• _WORK TO COMPLETE_: Pictures are not part of the copy. Set down exactly the lines from the one containing "Image resolution: width=797" through the last line of the material below.

• _DATA TO PROCESS_:
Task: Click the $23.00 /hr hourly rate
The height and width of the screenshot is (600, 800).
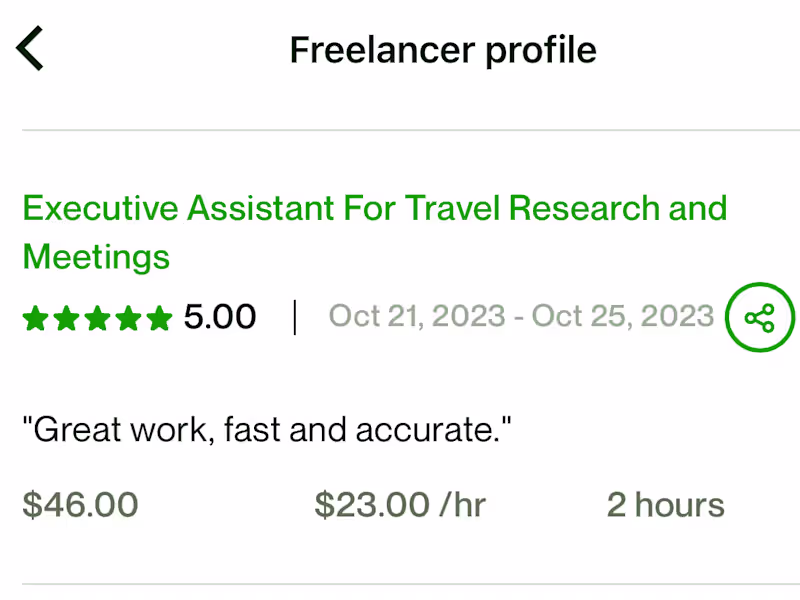Action: pos(400,505)
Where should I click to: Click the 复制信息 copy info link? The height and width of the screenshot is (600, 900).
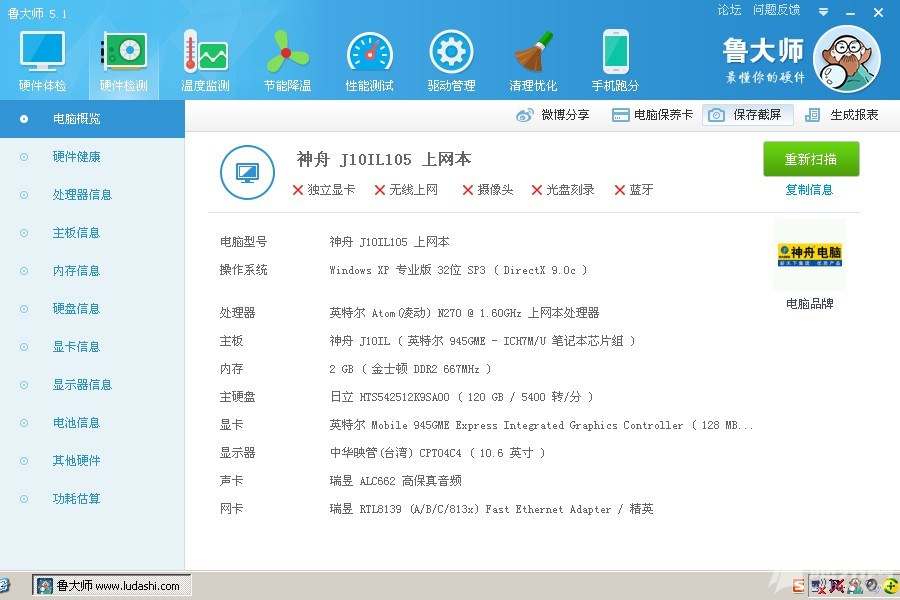809,190
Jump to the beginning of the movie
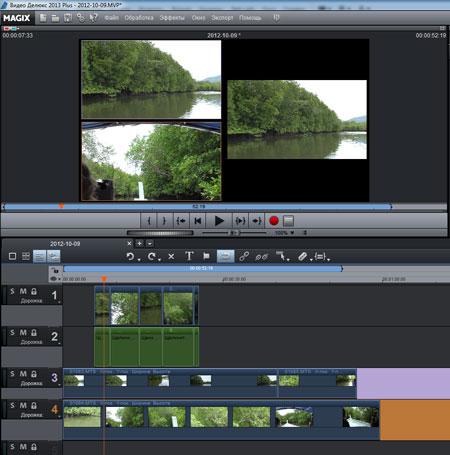 198,221
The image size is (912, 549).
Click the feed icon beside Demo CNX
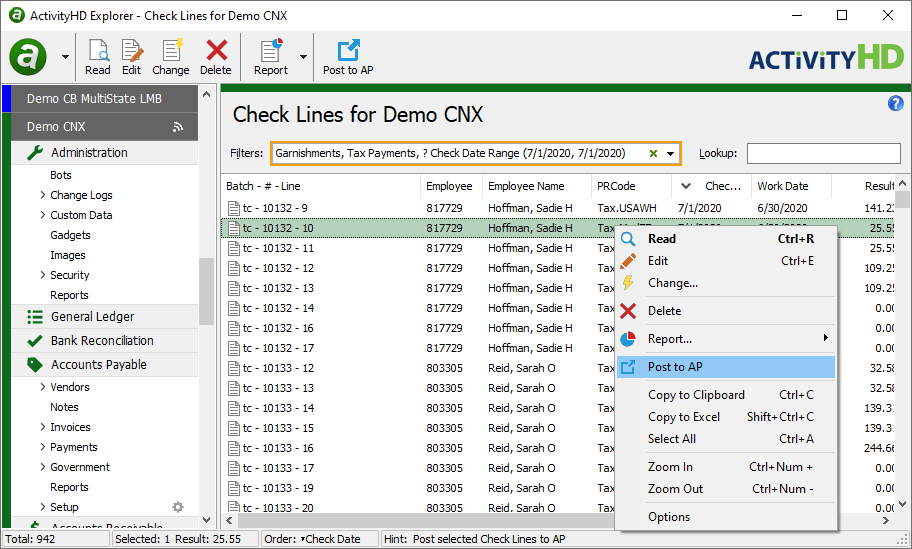pos(178,127)
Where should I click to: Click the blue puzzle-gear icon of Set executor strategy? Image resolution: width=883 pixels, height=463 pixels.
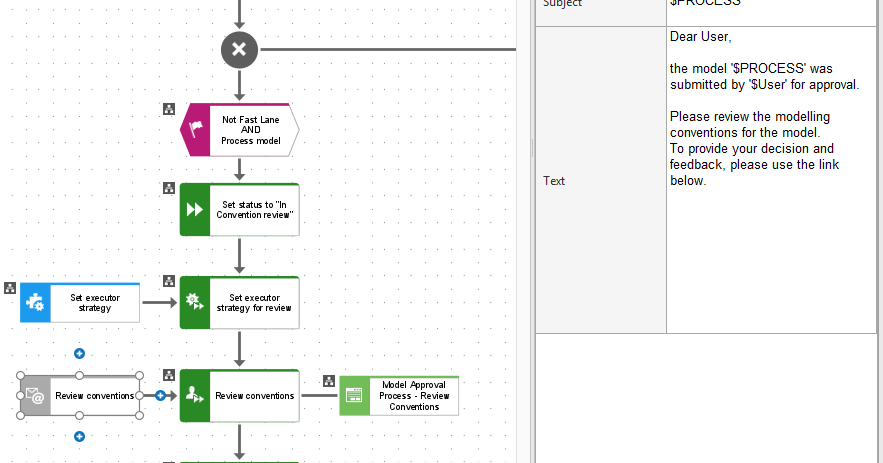pyautogui.click(x=35, y=302)
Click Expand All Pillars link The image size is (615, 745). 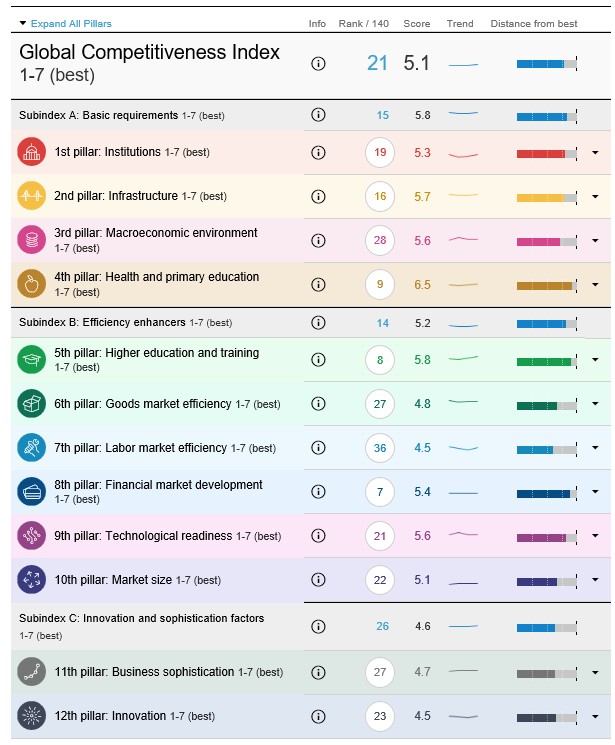[x=70, y=23]
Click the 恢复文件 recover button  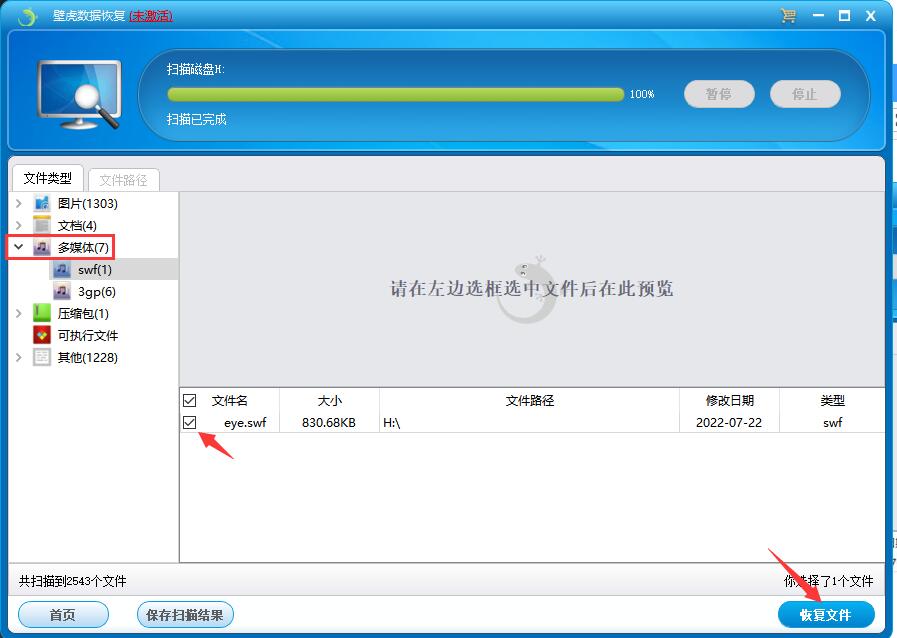pyautogui.click(x=826, y=615)
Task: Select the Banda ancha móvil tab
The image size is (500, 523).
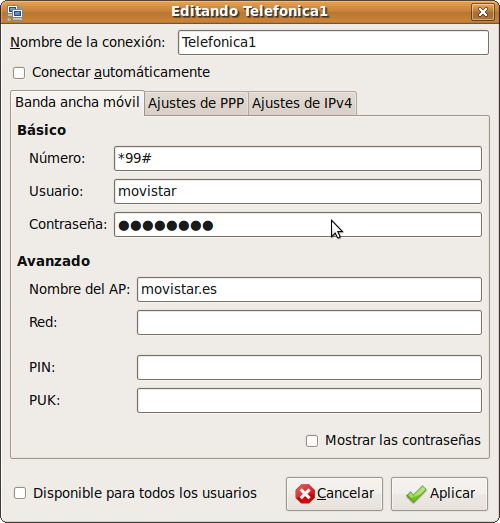Action: [x=77, y=102]
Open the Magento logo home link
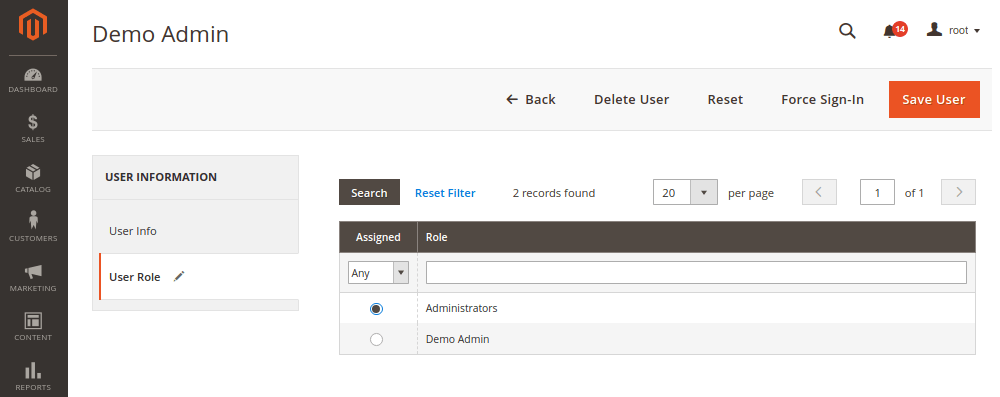Viewport: 1000px width, 397px height. pos(33,26)
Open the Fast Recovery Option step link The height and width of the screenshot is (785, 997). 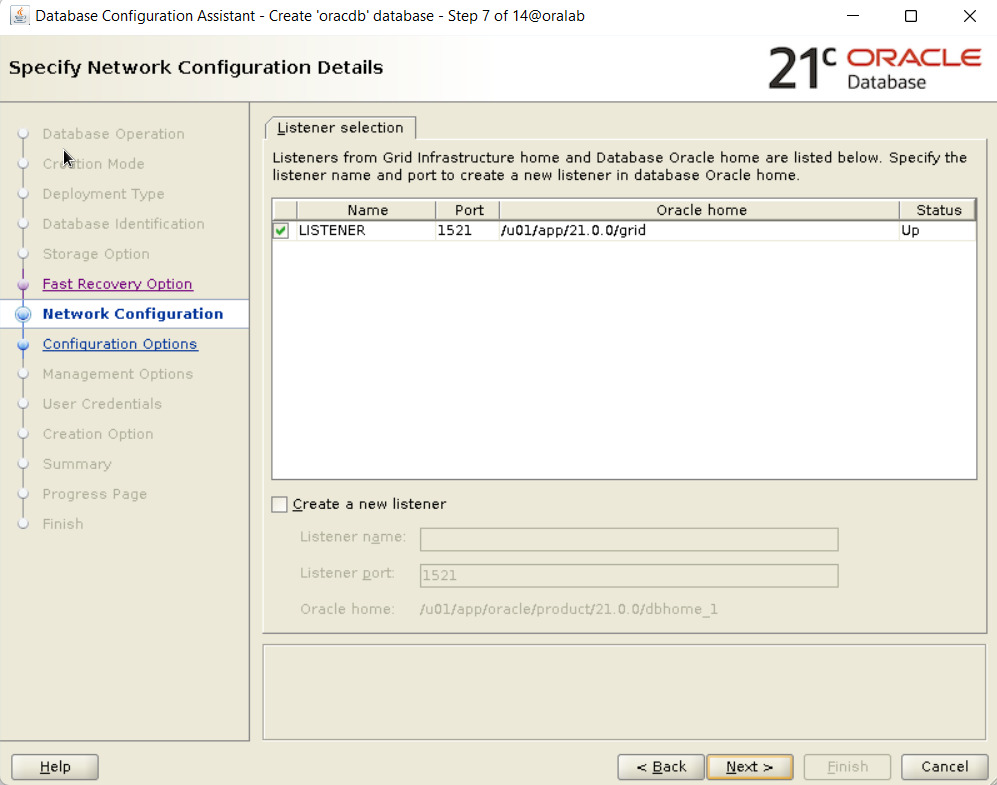[117, 284]
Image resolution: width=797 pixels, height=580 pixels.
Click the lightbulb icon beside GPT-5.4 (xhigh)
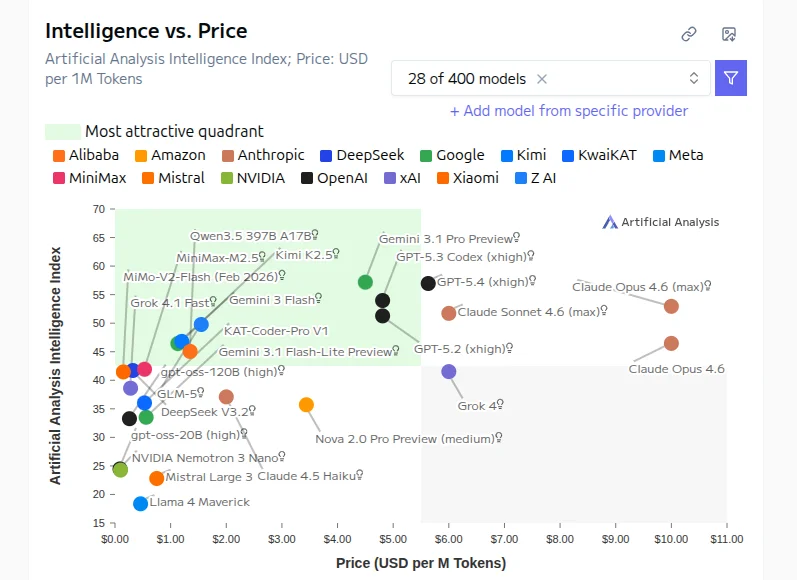[533, 281]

• _TASK SOLUTION_:
Image resolution: width=797 pixels, height=580 pixels.
Click the lightbulb icon beside GPT-5.4 (xhigh)
[533, 281]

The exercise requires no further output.